As we mentioned in a previous blog, certain “mandatory” programs would be exempt from cuts, including Social Security, the Earned Income Tax Credit, the Additional Child Tax Credit, and low-income programs such as Medicaid and Supplemental Nutrition Assistance.
However, federal agencies would see across-the-board budget cuts of between 8 percent and 10 percent, with possible exemptions for the military, depending on what the president decides.
The agencies that administer exempt programs such as Supplemental Nutrition Assistance would not be immune from cuts. Only the benefits themselves would be exempt, according to Gilman.
In addition, the Federal Deposit Insurance Corporation would be exempt from cuts, since Congress does not appropriate any money to the organization — it funds itself entirely.
The revenue-generating agencies that receive appropriations — such as the IRS, the Patent and Trademark Office and Customs and Border Protection — would not be immune from sequestration, Gilman said.
What if a shutdown occurs?
This would only happen if Congress fails to create a budget or appropriations bill before its last short-term spending plan expires on March 27. To clarify, this issue is not directly related to the sequestration deadline of March 1, which requires lawmakers to reduce the national debt by a certain amount before the cutoff date.
If a shutdown happens, many federal employees would have to stop working and the government would not pay them during that time off. However, Congress could decide to pay the employees retroactively for the shutdown period once it ends.
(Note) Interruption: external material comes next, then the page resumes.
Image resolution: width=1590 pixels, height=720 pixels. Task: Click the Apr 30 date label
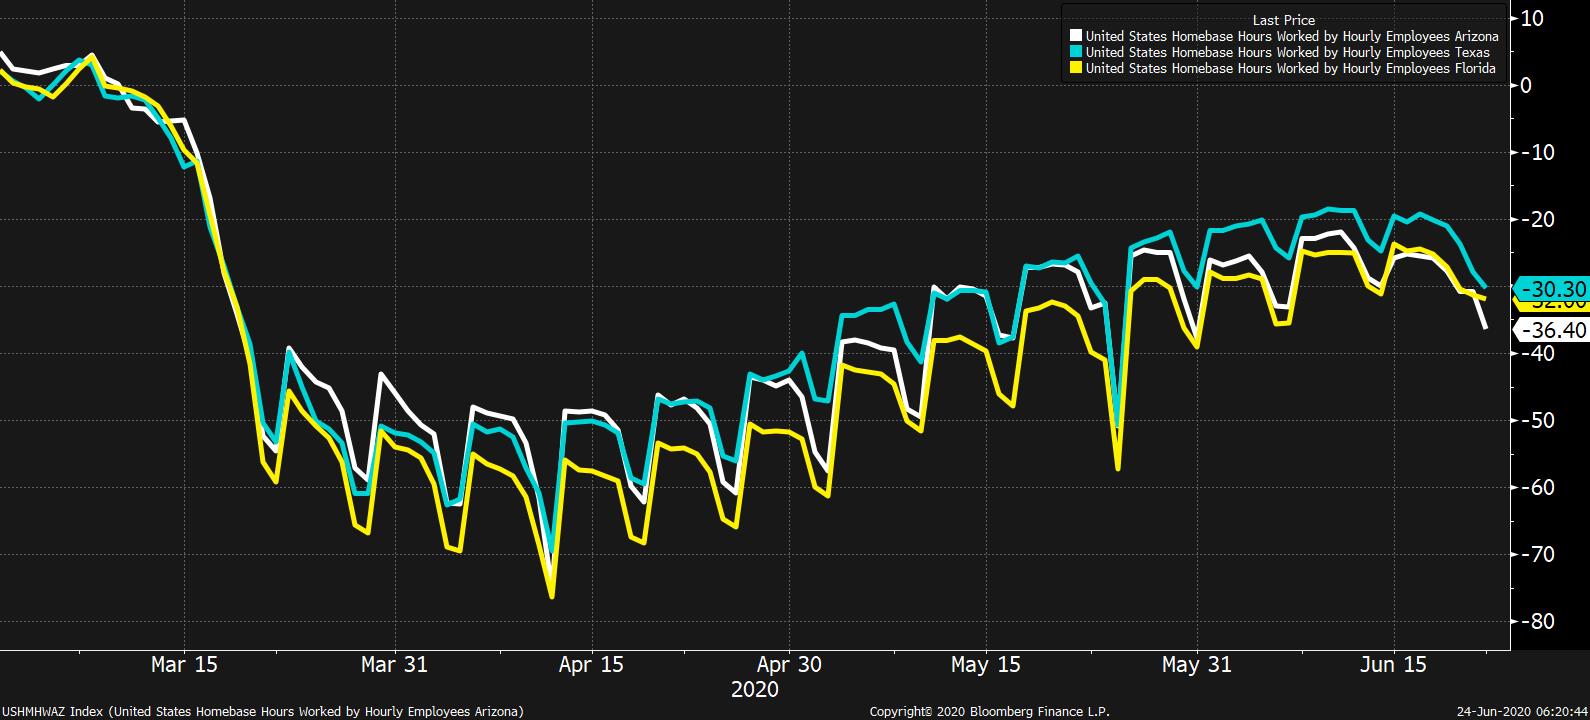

“There’s no guarantee Congress would do that, which is what we have to tell employees,” Kelley said.
As Yoder noted in his Q & A, the latest projection was that only 800,000 of the 2.1 million non-postal service feds would be told to stay home. The majority of those workers, the 1.3 million, are in jobs considered “emergency” in nature and would be kept on the job without pay.
How should agencies save money?
The NTEU has called on Congress to focus its attention on contractors for cost savings. During the last session of Congress, the union lobbied for a stalled measure that would limit reimbursements for contractor executive pay.
Gilman said the legislation could save the government up to $50 billion over 10 years.
“Some folks are just adamant that their number one goal is to prevent these guys that are making $45,000 a year from getting a half-percent raise as opposed to limiting folks that are being reimbursed $760,000 a year,” Gilman said. “We can’t get some of the people who are screaming loudest about cutting the budget to look at the total dollars as opposed to just looking at the federal workforce.”